### RECORDS

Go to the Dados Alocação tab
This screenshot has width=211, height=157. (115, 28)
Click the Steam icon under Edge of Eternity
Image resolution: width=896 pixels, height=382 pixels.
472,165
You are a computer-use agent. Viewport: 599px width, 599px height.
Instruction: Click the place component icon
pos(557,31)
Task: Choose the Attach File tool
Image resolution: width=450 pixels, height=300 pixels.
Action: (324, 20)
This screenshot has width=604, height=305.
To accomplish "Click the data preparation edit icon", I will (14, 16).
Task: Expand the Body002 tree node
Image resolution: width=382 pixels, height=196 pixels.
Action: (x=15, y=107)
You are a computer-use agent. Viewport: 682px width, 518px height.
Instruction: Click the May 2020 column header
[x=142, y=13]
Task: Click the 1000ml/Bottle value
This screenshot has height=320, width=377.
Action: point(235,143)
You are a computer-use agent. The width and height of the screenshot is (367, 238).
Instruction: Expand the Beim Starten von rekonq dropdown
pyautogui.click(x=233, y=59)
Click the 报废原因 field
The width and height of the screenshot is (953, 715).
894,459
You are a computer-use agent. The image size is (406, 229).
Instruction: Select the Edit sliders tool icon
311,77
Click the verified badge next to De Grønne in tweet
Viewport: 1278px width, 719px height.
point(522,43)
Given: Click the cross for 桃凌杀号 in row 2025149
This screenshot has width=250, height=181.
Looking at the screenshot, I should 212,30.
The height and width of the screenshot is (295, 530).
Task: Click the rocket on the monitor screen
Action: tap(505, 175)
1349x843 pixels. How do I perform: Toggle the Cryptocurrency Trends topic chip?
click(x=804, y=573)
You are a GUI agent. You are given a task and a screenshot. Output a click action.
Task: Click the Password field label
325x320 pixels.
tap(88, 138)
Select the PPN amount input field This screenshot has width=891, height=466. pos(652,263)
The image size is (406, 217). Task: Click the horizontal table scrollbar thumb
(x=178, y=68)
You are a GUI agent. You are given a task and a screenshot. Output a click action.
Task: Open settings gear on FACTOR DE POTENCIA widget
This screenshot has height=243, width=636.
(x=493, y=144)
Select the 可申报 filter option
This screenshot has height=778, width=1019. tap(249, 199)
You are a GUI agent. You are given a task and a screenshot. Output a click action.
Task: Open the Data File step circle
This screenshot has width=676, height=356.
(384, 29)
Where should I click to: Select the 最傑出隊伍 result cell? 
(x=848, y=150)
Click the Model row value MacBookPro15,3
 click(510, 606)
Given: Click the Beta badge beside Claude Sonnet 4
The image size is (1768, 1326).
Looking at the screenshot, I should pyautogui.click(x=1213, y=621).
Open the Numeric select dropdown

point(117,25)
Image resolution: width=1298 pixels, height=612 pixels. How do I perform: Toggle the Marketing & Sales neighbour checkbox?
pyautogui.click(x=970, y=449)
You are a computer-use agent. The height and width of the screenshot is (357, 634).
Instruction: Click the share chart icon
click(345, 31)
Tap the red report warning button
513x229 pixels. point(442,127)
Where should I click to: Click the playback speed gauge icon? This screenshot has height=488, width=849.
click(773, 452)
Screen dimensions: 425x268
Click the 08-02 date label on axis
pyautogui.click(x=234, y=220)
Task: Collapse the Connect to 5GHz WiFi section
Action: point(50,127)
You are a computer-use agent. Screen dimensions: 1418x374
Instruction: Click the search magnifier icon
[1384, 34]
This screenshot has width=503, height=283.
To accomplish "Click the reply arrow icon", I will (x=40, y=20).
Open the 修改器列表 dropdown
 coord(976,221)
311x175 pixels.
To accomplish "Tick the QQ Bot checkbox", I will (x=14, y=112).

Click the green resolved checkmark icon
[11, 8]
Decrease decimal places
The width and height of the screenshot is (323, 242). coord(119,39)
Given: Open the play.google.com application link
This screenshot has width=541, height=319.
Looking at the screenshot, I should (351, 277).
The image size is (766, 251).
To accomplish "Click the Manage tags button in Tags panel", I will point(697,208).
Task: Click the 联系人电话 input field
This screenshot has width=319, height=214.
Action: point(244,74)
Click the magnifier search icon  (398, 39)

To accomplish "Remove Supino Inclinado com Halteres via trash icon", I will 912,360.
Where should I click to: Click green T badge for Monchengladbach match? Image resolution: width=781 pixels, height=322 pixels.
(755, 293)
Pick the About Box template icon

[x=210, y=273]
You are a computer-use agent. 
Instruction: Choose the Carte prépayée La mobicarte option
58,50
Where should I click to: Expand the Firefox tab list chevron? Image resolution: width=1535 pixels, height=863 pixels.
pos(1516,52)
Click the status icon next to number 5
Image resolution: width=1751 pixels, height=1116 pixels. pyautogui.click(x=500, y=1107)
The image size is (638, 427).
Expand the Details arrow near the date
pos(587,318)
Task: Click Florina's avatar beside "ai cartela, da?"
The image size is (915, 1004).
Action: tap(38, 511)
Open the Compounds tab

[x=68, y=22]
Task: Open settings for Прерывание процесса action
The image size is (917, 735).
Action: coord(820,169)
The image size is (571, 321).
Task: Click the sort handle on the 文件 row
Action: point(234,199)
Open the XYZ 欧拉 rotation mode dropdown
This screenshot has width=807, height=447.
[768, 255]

######

**YOUR INSTRUCTIONS**
Return every line of the data above as a JSON list of strings, one string per line, with blank lines omitted.

**EXPECTED OUTPUT**
[
  "Go to the Dados Alocação tab",
  "This screenshot has width=211, height=157. (115, 28)",
  "Click the Steam icon under Edge of Eternity",
  "Image resolution: width=896 pixels, height=382 pixels.",
  "472,165",
  "You are a computer-use agent. Viewport: 599px width, 599px height.",
  "Instruction: Click the place component icon",
  "pos(557,31)",
  "Task: Choose the Attach File tool",
  "Image resolution: width=450 pixels, height=300 pixels.",
  "Action: (324, 20)",
  "This screenshot has width=604, height=305.",
  "To accomplish \"Click the data preparation edit icon\", I will (14, 16).",
  "Task: Expand the Body002 tree node",
  "Image resolution: width=382 pixels, height=196 pixels.",
  "Action: (x=15, y=107)",
  "You are a computer-use agent. Viewport: 682px width, 518px height.",
  "Instruction: Click the May 2020 column header",
  "[x=142, y=13]",
  "Task: Click the 1000ml/Bottle value",
  "This screenshot has height=320, width=377.",
  "Action: point(235,143)",
  "You are a computer-use agent. The width and height of the screenshot is (367, 238).",
  "Instruction: Expand the Beim Starten von rekonq dropdown",
  "pyautogui.click(x=233, y=59)",
  "Click the 报废原因 field",
  "The width and height of the screenshot is (953, 715).",
  "894,459",
  "You are a computer-use agent. The image size is (406, 229).",
  "Instruction: Select the Edit sliders tool icon",
  "311,77",
  "Click the verified badge next to De Grønne in tweet",
  "Viewport: 1278px width, 719px height.",
  "point(522,43)",
  "Given: Click the cross for 桃凌杀号 in row 2025149",
  "This screenshot has width=250, height=181.",
  "Looking at the screenshot, I should 212,30.",
  "The height and width of the screenshot is (295, 530).",
  "Task: Click the rocket on the monitor screen",
  "Action: tap(505, 175)",
  "1349x843 pixels. How do I perform: Toggle the Cryptocurrency Trends topic chip?",
  "click(x=804, y=573)",
  "You are a GUI agent. You are given a task and a screenshot. Output a click action.",
  "Task: Click the Password field label",
  "325x320 pixels.",
  "tap(88, 138)",
  "Select the PPN amount input field This screenshot has width=891, height=466. pos(652,263)",
  "The image size is (406, 217). Task: Click the horizontal table scrollbar thumb",
  "(x=178, y=68)",
  "You are a GUI agent. You are given a task and a screenshot. Output a click action.",
  "Task: Open settings gear on FACTOR DE POTENCIA widget",
  "This screenshot has height=243, width=636.",
  "(x=493, y=144)",
  "Select the 可申报 filter option",
  "This screenshot has height=778, width=1019. tap(249, 199)",
  "You are a GUI agent. You are given a task and a screenshot. Output a click action.",
  "Task: Open the Data File step circle",
  "This screenshot has width=676, height=356.",
  "(384, 29)",
  "Where should I click to: Select the 最傑出隊伍 result cell? ",
  "(x=848, y=150)",
  "Click the Model row value MacBookPro15,3",
  " click(510, 606)",
  "Given: Click the Beta badge beside Claude Sonnet 4",
  "The image size is (1768, 1326).",
  "Looking at the screenshot, I should pyautogui.click(x=1213, y=621).",
  "Open the Numeric select dropdown",
  "point(117,25)",
  "Image resolution: width=1298 pixels, height=612 pixels. How do I perform: Toggle the Marketing & Sales neighbour checkbox?",
  "pyautogui.click(x=970, y=449)",
  "You are a computer-use agent. The height and width of the screenshot is (357, 634).",
  "Instruction: Click the share chart icon",
  "click(345, 31)",
  "Tap the red report warning button",
  "513x229 pixels. point(442,127)",
  "Where should I click to: Click the playback speed gauge icon? This screenshot has height=488, width=849.",
  "click(773, 452)",
  "Screen dimensions: 425x268",
  "Click the 08-02 date label on axis",
  "pyautogui.click(x=234, y=220)",
  "Task: Collapse the Connect to 5GHz WiFi section",
  "Action: point(50,127)",
  "You are a computer-use agent. Screen dimensions: 1418x374",
  "Instruction: Click the search magnifier icon",
  "[1384, 34]",
  "This screenshot has width=503, height=283.",
  "To accomplish \"Click the reply arrow icon\", I will (x=40, y=20).",
  "Open the 修改器列表 dropdown",
  " coord(976,221)",
  "311x175 pixels.",
  "To accomplish \"Tick the QQ Bot checkbox\", I will (x=14, y=112).",
  "Click the green resolved checkmark icon",
  "[11, 8]",
  "Decrease decimal places",
  "The width and height of the screenshot is (323, 242). coord(119,39)",
  "Given: Open the play.google.com application link",
  "This screenshot has width=541, height=319.",
  "Looking at the screenshot, I should (351, 277).",
  "The image size is (766, 251).",
  "To accomplish \"Click the Manage tags button in Tags panel\", I will point(697,208).",
  "Task: Click the 联系人电话 input field",
  "This screenshot has width=319, height=214.",
  "Action: point(244,74)",
  "Click the magnifier search icon  (398, 39)",
  "To accomplish \"Remove Supino Inclinado com Halteres via trash icon\", I will 912,360.",
  "Where should I click to: Click green T badge for Monchengladbach match? Image resolution: width=781 pixels, height=322 pixels.",
  "(755, 293)",
  "Pick the About Box template icon",
  "[x=210, y=273]",
  "You are a computer-use agent. ",
  "Instruction: Choose the Carte prépayée La mobicarte option",
  "58,50",
  "Where should I click to: Expand the Firefox tab list chevron? Image resolution: width=1535 pixels, height=863 pixels.",
  "pos(1516,52)",
  "Click the status icon next to number 5",
  "Image resolution: width=1751 pixels, height=1116 pixels. pyautogui.click(x=500, y=1107)",
  "The image size is (638, 427).",
  "Expand the Details arrow near the date",
  "pos(587,318)",
  "Task: Click Florina's avatar beside \"ai cartela, da?\"",
  "The image size is (915, 1004).",
  "Action: tap(38, 511)",
  "Open the Compounds tab",
  "[x=68, y=22]",
  "Task: Open settings for Прерывание процесса action",
  "The image size is (917, 735).",
  "Action: coord(820,169)",
  "The image size is (571, 321).",
  "Task: Click the sort handle on the 文件 row",
  "Action: point(234,199)",
  "Open the XYZ 欧拉 rotation mode dropdown",
  "This screenshot has width=807, height=447.",
  "[768, 255]"
]